(Stored dataset items)
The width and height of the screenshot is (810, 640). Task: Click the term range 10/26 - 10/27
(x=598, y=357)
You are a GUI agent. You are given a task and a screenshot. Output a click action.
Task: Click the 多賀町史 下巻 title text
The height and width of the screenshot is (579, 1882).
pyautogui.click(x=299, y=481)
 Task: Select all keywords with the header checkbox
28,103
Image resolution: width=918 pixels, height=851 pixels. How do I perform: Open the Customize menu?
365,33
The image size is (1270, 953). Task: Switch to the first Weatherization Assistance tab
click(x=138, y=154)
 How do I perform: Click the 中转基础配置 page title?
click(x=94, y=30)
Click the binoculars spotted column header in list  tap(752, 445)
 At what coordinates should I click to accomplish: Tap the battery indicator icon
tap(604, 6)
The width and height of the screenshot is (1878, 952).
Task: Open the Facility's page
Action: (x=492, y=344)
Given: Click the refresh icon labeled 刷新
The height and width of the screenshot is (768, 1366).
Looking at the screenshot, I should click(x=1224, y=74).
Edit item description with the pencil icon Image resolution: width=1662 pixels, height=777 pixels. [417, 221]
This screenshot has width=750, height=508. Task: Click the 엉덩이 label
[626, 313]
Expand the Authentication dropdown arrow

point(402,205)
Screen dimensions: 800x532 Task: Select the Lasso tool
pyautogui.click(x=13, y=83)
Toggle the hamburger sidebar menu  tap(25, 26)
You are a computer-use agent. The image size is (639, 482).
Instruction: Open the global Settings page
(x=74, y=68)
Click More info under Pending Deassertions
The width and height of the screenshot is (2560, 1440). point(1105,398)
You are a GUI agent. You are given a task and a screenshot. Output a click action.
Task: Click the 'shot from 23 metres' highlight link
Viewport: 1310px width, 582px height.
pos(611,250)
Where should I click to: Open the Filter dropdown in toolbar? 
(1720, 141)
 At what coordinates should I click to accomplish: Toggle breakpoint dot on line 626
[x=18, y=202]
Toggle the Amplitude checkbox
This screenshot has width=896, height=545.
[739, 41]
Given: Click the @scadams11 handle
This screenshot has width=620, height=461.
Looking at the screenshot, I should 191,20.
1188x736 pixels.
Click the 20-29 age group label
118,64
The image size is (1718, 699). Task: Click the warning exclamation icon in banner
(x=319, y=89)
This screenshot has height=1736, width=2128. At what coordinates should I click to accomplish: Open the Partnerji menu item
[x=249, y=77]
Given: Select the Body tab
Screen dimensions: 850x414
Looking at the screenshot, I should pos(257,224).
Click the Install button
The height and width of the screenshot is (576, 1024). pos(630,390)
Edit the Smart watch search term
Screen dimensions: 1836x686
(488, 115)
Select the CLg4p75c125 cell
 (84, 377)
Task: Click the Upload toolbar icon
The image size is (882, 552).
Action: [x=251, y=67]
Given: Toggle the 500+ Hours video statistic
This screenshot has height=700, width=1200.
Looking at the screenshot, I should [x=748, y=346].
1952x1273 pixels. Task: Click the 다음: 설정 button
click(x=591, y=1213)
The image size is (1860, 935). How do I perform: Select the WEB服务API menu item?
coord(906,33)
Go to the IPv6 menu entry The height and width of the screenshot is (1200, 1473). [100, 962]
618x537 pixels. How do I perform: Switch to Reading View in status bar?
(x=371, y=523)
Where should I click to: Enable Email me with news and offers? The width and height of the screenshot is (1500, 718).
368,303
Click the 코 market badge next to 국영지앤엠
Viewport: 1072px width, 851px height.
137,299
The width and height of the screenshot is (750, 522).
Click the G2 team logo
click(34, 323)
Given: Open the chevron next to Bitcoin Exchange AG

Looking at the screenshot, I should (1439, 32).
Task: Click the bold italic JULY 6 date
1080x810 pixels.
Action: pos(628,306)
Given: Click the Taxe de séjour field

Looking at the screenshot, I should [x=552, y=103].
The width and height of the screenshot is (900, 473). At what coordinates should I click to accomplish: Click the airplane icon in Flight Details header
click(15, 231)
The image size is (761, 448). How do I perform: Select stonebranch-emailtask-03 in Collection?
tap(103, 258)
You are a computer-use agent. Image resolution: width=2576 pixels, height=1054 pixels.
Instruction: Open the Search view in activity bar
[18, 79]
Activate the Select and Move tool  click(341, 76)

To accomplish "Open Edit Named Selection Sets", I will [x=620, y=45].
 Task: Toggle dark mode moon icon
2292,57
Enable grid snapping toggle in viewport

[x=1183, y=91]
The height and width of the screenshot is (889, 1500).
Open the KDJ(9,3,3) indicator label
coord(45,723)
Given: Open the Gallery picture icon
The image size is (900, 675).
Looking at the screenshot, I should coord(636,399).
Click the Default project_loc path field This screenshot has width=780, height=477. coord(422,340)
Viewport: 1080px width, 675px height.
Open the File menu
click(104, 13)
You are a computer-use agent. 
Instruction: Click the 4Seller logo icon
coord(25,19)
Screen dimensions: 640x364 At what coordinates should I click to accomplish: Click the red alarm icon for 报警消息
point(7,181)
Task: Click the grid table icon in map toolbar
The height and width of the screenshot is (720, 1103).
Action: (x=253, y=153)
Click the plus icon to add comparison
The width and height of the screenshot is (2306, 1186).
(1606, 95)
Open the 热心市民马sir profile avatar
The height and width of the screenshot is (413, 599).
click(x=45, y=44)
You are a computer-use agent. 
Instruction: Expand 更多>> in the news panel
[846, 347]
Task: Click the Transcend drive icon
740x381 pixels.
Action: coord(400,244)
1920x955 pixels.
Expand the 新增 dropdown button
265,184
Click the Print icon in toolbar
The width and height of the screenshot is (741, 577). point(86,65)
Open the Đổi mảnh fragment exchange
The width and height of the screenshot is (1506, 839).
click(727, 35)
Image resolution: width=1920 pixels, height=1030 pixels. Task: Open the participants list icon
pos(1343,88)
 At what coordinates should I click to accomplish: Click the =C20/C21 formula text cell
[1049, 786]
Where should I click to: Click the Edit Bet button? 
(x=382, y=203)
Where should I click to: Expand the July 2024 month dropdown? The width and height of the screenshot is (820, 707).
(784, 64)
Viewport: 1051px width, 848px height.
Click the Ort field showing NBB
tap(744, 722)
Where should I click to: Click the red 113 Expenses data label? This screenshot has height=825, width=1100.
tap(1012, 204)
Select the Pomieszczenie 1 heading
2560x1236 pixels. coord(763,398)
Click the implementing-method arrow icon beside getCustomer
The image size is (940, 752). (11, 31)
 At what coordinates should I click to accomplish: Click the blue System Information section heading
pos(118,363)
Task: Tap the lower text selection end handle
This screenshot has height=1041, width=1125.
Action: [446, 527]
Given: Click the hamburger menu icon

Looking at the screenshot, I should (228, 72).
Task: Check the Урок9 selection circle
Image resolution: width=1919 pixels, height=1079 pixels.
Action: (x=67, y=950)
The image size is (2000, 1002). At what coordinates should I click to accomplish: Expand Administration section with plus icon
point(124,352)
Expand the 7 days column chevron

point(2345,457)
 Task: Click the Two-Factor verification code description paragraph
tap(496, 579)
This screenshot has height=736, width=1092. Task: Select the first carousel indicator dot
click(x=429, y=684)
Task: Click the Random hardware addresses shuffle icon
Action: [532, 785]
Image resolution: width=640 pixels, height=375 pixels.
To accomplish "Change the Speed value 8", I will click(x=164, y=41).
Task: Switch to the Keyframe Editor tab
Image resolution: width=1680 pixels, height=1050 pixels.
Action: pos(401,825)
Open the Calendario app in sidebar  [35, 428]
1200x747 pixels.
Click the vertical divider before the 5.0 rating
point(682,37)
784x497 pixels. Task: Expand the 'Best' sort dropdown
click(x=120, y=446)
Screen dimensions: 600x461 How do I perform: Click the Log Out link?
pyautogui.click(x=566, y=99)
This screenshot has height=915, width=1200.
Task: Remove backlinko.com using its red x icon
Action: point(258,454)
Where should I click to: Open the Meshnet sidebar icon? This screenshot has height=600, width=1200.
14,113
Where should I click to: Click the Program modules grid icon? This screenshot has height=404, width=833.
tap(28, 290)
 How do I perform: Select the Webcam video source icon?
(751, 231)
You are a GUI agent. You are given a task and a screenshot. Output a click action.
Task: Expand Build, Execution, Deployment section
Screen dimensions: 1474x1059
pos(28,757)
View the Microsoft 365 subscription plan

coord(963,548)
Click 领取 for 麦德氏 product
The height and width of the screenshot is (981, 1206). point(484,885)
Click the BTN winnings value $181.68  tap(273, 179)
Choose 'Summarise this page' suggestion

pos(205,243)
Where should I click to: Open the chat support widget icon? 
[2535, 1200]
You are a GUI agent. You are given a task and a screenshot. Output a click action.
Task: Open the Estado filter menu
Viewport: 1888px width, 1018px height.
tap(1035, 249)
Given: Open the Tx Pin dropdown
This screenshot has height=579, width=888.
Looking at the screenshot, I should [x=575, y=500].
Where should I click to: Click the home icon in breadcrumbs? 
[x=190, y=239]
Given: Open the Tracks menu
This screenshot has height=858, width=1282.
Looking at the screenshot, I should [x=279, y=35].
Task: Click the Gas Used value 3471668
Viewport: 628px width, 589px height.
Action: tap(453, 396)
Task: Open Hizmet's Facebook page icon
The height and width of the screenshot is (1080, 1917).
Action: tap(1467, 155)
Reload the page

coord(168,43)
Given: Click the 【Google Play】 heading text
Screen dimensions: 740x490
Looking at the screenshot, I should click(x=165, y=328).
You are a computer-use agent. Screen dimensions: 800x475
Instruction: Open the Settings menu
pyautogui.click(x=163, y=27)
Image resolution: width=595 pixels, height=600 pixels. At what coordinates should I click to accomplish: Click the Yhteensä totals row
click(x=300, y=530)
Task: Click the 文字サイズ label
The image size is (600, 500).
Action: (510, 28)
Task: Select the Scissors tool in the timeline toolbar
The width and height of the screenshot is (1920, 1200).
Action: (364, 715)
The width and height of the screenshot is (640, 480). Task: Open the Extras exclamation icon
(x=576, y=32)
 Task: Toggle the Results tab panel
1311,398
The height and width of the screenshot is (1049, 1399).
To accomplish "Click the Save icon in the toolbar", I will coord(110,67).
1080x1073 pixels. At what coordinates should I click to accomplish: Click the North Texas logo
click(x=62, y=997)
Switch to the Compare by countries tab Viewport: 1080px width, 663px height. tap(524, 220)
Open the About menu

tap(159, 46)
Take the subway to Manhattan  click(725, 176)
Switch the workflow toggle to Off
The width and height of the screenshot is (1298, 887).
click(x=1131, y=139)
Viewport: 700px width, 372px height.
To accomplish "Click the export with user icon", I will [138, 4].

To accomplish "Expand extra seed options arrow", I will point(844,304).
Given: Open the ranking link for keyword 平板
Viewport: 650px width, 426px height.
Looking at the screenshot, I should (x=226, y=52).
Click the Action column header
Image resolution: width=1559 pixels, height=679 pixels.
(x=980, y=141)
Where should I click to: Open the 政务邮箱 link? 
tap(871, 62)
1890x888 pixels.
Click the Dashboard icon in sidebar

Goal: Please gather every line of the records above that contains the word "value". Case counts.

Worked solution:
To accomplish "Change the Speed value 8", I will click(x=164, y=41).
Click the BTN winnings value $181.68  tap(273, 179)
Task: Click the Gas Used value 3471668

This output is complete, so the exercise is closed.